No matter how closely and carefully I look at His Royal Convergence Highness, I
still get the impression that his clothing leaves something to be desired. He’s
not exactly as naked as his fairy tale forebear, but he sure isn’t dressed to
the nines as most people seem to have it.
In the
first place, the only things about convergence that are new are some terms and
the fact that duties once the prerogative of the News Editor and the
Photographer and techniques used in newspapers and magazines now are relegated
to the News Reporter.
The Web
News Reporter covers the story, shoots the photographs and the video, writes
the story and the headline, helps select the photograph and writes the
captions, and puts the whole thing on the Web page.
Then, of
course, the News Reporter writes the broadcast version of the story and
prepares the Teleprompter version. What a salary today’s News Reporter must
draw.
The Way Things Were
Years
ago, we learned that giving a camera to a News Reporter meant that we would
have a good story or a good photograph, but not both. That idea seems to have
disappeared. Maybe that’s why many stories are not so good.
I was a rimmer,
or copy editor, at the Fort Worth Star–Telegram in the late 1970s, editing copy
and writing headlines as directed by the News Editor (today’s Gatekeeper) when
the newspaper shifted to the computer from Underwood standard typewriters and
No. 1 copy pencils.
The
newspaper laid off two dozen or more union Linotype operators on the grounds that
the four rimmers/copy editors were setting type, so what were Linotype
operators needed for, anyway?
To
compensate for our extra duty, our hourly wage was elevated from $7 to $7.25.
We were cheaper than union Linotype operators and we had no union backing.
In the
1960s, when I was an Associated Press newsman in Jackson, Miss., writing news
on all-caps teletype machines, we wrote as many as seven versions of the same
story every day: one for the morning newspaper (AMS), one for the afternoon
newspaper (PMS), and five versions, all different, for the five afternoon
hourly radio newscasts.
We
composed directly on the keyboard, which meant that, because we were punching
tape, and the tape had to feed through the transmitter before we could read it,
we were typing blind. Even so, we could compose copy at 80–85 words a
minute.
In
covering legislative senate and house sessions, we composed on the keyboard as
many as eight or 10 stories, one after the other, using only notes, because of
the press of the deadline. AP was always on deadline. And we punched that tape
at 80–85 words a minute.
In those
days, every AP field newsman in the bureaus too small to warrant a teletype
operator operated in that fashion.
New Tool, New Terms, Techniques
Now comes
his Royal Convergence Highness. Wow! A new tool, so it must require new
techniques, even new terms. Can’t use the old terminology with new equipment
and new ideas, even if they appear to mirror the old.
So, the
duties of the News Editor shifted to the Web page editor, with small changes.

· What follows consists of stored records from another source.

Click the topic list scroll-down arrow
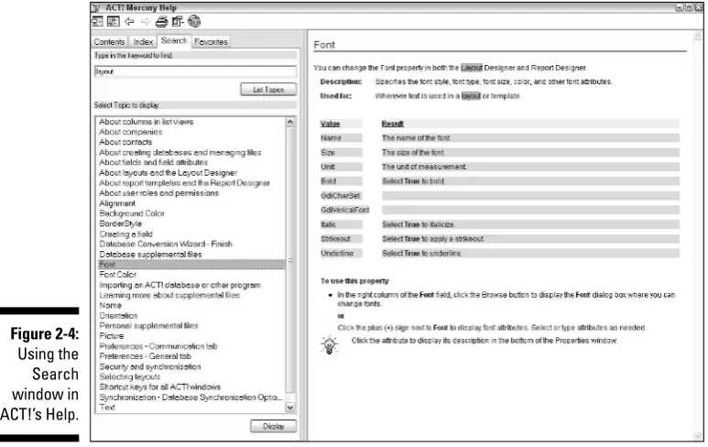 pyautogui.click(x=289, y=408)
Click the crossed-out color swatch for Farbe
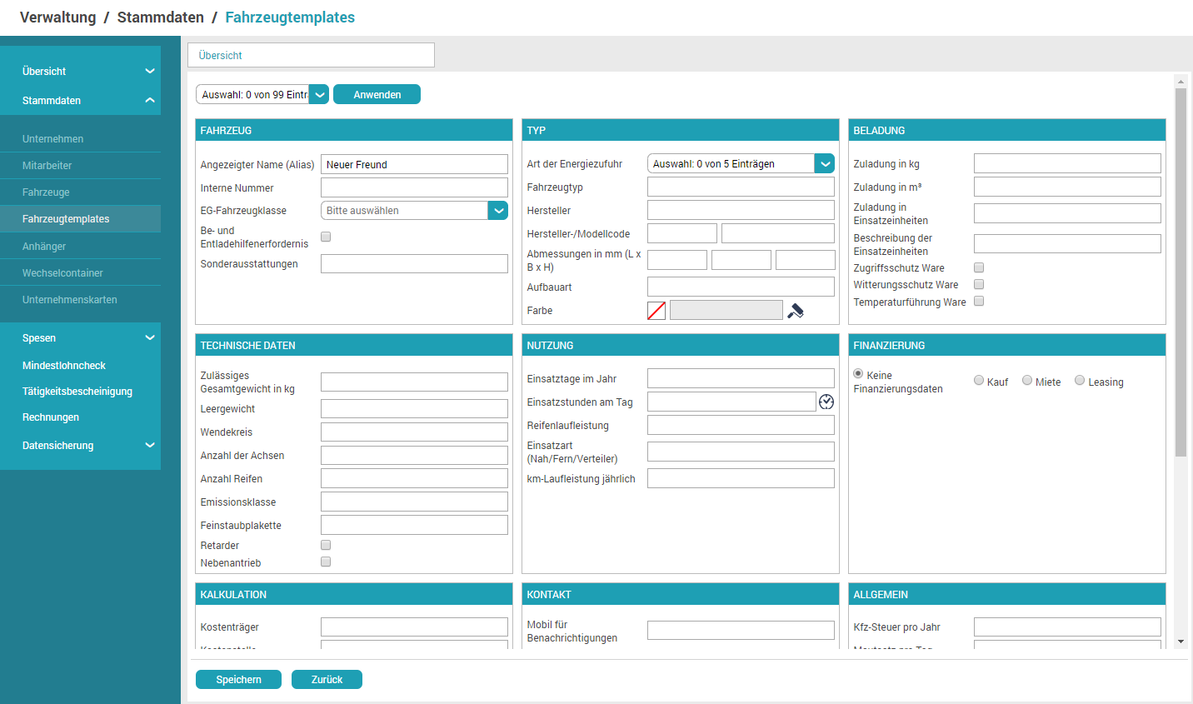 [x=656, y=311]
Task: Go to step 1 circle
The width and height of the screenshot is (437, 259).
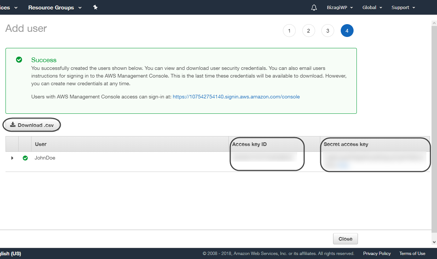Action: (x=289, y=31)
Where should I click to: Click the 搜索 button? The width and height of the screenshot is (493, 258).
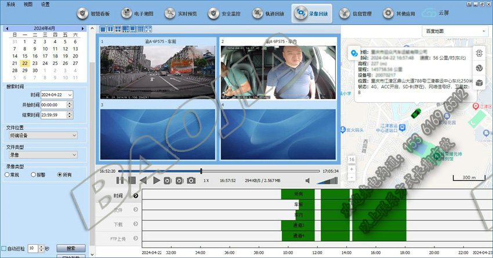(70, 248)
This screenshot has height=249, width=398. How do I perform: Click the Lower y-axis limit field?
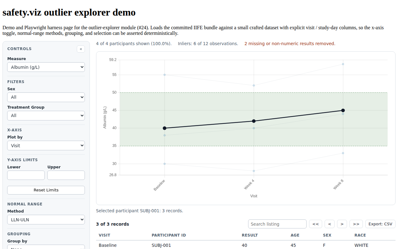[26, 175]
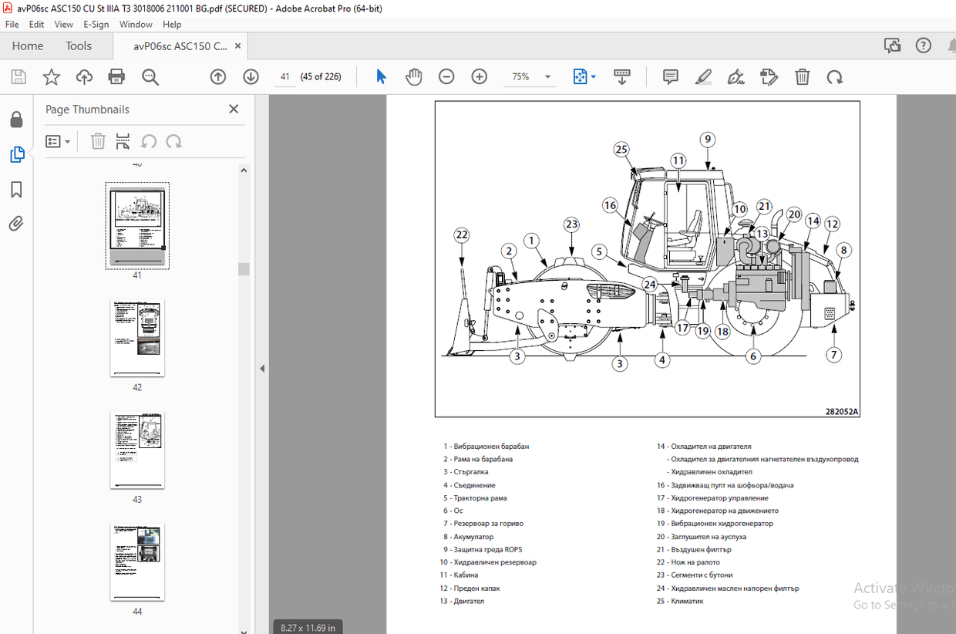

The Web has no pages to fill, no newshole, no space left over after the
advertising is set down on each page, because the Web is its own newshole,
eliminating page design.
So the
Web page designer sets up the page, and the design duties fall to the News
Reporter. Where the News Editor inserted subheads (two to four words inserted
and centered in the column to break up the gray type and indicate what is
coming up) and called for paragraphs of no more than four or five lines of
type, the News Reporter inserts the subheads and restricts Web paragraphs to
four or five lines on screen, but with a blank line between paragraphs.
That does
two things, the same two things that were done in newspapers: The short paragraphs
made for plenty of white space and easy reading in the 2-inch-wide newspaper
column, and the subheads told readers what was coming next.
Gee, the
Emperor’s clothes seem to be fading away.
And,
whereas in the old days, the copy editors edited the copy and wrote the
headlines, on the Web, the News Reporter writes the headlines. I really don’t
know who copyedits the News Reporter, but from stories I have read, it seems
that News Reporters edit their own copy, a gross mistake.
And those
old sidebars, secondary news stories that accompanied many long, important
pieces, became Hyperlinks on the Web. Same idea, new name.
More
clothes are disappearing.
Surfing the Web
Another
new term, surfing, means flipping through the Web file in search of interesting
stories. Imagine. Just like turning the pages in a newspaper to see what other
goodies are in store.
I think I
am becoming sacrilegious. I don’t mean to be, but I just don’t see the new
attire on His Royal Highness. It all seems to me that the new equipment is just
that, new equipment. When Gutenberg developed movable type, nobody called for
new ways to write.
The
writers used the same language that they had used for years; they just
published it more easily and faster.
Well,
that’s what the computer does, enables News Reporters to produce their stories
faster.
But, as
in Gutenberg’s time, nobody could read the product of the new technique until
it was published; neither can people read what is on the Web unless they are
online.
Drat! I
knew it was going too well.
But the
Web has a singular advantage: it has so much space that News Reporters can
develop their stories as long as they wish, including all of the details that
bear upon the story. Oh, boy, that’s great. Now readers will know all those
dreary details.
Really?
Few readers read all the way through any one story in the newspaper, a
relatively easy task. To expect readers to slog through 10,000 words on the small,
blinking computer screen … well, it ain’t gonna happen.
The only
people who read all the way through such long pieces are scholars seeking
information for their own writing in hopes of gaining publication in an
academic journal and securing tenure and promotion.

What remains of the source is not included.